* **What the task requires**: All lines below containing "Newsletter" are to be listed.

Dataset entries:
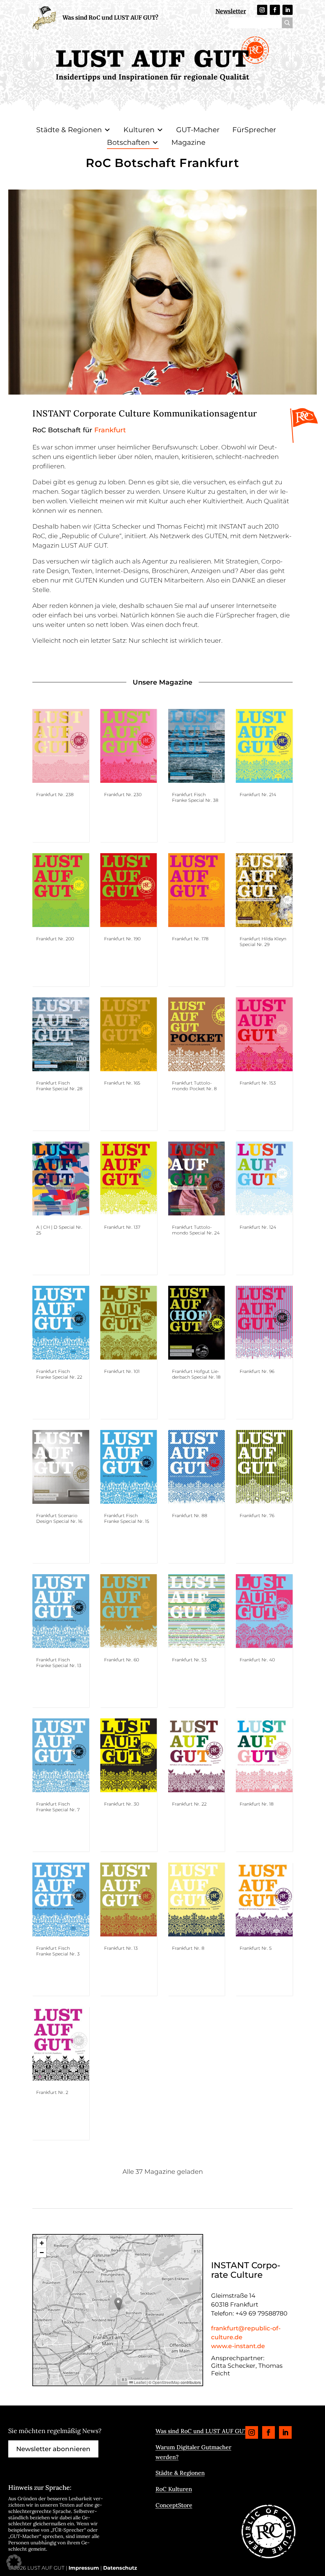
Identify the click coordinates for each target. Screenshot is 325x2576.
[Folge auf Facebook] (275, 10)
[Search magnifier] (287, 22)
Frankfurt (110, 430)
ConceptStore (174, 2505)
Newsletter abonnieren (53, 2449)
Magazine (188, 142)
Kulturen (139, 130)
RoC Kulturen (174, 2489)
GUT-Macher (198, 130)
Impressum (84, 2568)
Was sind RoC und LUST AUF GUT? (110, 17)
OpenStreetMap (166, 2382)
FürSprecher (254, 130)
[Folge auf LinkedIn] (287, 10)
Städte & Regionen (69, 130)
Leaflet (139, 2382)
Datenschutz (120, 2568)
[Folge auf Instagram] (262, 10)
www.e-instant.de (238, 2346)
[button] (118, 2303)
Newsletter (231, 11)
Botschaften (128, 142)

* **Output below**:
Newsletter abonnieren (53, 2449)
Newsletter (231, 11)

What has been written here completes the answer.